╭─ Provided material

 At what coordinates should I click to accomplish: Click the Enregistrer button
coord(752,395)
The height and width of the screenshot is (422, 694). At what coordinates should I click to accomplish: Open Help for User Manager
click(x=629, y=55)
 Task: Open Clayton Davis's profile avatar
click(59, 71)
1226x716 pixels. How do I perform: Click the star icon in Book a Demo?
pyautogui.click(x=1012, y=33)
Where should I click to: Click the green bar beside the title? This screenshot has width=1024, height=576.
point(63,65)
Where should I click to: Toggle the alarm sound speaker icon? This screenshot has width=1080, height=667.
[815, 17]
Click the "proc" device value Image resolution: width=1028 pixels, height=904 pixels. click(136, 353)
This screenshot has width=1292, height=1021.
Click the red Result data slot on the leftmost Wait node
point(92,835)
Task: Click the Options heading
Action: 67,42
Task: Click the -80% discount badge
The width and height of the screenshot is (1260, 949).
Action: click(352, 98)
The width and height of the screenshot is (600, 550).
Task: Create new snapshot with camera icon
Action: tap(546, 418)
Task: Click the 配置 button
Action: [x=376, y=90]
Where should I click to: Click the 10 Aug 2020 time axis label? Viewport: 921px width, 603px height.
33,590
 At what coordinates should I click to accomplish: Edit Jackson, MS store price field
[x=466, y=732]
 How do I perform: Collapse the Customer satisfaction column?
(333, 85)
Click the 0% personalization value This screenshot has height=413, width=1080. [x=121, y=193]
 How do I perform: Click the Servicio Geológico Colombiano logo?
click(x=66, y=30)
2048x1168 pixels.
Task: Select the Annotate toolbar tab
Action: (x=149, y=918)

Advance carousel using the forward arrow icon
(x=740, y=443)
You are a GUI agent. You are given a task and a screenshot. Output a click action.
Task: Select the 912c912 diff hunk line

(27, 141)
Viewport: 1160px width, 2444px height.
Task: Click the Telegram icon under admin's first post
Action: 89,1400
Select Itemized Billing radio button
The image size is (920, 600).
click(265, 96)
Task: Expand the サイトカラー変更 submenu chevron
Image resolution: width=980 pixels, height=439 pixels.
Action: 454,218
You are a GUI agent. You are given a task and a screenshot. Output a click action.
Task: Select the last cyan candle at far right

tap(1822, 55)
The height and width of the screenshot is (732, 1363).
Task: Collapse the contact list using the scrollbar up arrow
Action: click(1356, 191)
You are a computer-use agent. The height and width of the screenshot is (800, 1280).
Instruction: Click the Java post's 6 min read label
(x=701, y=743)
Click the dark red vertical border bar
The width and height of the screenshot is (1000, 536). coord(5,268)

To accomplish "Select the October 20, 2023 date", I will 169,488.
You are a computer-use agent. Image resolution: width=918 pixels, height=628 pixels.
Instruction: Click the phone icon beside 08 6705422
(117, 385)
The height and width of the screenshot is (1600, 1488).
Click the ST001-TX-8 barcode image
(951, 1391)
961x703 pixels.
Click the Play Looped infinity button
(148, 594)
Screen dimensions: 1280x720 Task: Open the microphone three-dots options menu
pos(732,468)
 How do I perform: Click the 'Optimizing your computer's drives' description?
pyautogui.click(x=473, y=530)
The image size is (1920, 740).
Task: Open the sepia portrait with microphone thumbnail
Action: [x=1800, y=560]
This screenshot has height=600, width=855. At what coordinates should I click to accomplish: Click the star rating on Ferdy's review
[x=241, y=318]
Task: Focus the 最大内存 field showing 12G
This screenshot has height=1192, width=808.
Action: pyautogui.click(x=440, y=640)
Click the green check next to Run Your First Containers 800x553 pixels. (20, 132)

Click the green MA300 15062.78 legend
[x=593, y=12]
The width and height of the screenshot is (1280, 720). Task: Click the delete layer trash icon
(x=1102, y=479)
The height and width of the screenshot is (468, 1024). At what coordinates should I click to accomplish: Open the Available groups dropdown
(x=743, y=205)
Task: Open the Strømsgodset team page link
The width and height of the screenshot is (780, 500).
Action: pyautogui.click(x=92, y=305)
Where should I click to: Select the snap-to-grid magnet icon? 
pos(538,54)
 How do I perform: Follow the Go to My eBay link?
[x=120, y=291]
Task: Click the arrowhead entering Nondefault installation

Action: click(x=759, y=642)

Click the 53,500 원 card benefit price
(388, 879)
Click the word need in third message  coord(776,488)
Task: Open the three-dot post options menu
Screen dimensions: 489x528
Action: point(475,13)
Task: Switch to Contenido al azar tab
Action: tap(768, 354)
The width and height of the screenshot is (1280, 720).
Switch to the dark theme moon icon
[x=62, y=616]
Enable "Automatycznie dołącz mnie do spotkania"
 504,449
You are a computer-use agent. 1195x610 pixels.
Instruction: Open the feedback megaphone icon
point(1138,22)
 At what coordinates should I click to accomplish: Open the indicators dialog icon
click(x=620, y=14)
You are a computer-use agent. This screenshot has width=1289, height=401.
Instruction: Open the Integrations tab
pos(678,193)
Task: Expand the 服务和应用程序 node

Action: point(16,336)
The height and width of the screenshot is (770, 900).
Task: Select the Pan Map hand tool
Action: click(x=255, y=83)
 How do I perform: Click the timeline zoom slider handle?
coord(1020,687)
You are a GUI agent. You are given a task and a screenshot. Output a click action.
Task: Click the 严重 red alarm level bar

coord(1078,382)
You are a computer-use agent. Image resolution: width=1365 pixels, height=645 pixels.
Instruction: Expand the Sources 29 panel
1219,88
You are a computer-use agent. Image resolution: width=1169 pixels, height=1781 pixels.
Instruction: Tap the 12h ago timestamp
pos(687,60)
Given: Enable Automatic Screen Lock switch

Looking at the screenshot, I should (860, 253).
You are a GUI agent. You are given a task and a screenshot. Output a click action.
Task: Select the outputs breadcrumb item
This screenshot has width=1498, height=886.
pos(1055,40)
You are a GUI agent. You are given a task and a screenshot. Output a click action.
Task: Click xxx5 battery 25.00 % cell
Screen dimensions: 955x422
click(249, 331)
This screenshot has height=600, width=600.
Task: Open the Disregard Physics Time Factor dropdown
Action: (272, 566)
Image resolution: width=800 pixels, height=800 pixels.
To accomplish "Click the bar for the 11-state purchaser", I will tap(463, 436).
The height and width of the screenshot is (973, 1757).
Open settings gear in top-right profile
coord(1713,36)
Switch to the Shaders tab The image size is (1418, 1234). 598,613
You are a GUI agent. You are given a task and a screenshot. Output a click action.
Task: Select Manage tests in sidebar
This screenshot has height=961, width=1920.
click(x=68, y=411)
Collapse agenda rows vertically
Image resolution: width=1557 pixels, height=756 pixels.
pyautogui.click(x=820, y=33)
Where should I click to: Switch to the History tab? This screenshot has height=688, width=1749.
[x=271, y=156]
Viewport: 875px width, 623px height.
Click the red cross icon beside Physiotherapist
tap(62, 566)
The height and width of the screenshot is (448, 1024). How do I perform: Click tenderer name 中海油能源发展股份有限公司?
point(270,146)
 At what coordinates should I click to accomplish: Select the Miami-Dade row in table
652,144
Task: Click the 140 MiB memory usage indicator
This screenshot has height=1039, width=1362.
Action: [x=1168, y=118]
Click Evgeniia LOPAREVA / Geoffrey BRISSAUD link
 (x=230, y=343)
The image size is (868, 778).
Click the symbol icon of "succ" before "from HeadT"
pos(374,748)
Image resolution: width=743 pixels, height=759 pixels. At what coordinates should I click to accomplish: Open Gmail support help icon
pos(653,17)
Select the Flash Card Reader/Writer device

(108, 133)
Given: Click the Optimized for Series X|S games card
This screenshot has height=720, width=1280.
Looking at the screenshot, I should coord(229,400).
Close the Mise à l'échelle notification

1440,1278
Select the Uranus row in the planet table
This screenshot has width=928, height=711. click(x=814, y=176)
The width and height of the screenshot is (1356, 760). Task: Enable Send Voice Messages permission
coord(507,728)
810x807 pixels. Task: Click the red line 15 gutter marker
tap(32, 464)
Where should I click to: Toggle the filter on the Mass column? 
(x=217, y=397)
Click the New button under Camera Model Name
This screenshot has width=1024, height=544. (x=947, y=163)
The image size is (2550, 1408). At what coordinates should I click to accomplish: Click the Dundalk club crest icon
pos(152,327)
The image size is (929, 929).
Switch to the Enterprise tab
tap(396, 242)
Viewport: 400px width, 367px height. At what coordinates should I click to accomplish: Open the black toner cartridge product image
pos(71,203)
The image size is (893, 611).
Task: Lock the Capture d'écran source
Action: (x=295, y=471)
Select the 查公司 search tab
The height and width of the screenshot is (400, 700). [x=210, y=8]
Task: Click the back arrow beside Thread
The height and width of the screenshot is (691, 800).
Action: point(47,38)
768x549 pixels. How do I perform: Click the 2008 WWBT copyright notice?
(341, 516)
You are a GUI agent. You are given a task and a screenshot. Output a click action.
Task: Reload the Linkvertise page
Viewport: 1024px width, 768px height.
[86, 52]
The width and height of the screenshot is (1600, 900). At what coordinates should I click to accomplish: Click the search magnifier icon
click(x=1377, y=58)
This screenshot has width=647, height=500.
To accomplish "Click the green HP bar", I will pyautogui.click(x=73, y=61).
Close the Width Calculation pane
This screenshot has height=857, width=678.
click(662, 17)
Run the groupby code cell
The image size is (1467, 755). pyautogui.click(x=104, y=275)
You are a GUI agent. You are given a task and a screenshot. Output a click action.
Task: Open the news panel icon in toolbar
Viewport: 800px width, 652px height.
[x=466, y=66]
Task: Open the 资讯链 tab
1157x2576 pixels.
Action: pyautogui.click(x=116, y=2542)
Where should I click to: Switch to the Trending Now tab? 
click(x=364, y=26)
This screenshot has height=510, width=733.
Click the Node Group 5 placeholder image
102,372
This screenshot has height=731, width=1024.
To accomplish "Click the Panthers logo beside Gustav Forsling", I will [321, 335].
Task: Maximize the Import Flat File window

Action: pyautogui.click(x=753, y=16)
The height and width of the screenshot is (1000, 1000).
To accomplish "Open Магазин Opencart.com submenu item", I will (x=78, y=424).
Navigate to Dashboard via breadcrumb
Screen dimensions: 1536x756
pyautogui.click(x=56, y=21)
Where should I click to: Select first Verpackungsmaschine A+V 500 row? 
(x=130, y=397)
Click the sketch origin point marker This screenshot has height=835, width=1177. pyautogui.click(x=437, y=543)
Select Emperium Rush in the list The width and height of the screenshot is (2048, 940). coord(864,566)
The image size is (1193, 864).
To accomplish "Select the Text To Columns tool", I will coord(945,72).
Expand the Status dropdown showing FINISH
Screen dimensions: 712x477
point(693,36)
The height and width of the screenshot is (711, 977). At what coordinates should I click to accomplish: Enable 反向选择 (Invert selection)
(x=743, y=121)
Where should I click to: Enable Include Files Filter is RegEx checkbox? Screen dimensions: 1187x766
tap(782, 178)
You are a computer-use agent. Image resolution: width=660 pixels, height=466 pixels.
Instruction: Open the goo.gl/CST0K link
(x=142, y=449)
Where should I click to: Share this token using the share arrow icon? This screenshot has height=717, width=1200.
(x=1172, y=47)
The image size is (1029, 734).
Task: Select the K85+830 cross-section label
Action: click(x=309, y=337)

╰─

What to produce:
From the records above, pull every line that has the string "value" and copy it.

Answer area:
Click the "proc" device value Image resolution: width=1028 pixels, height=904 pixels. click(136, 353)
Click the 0% personalization value This screenshot has height=413, width=1080. [x=121, y=193]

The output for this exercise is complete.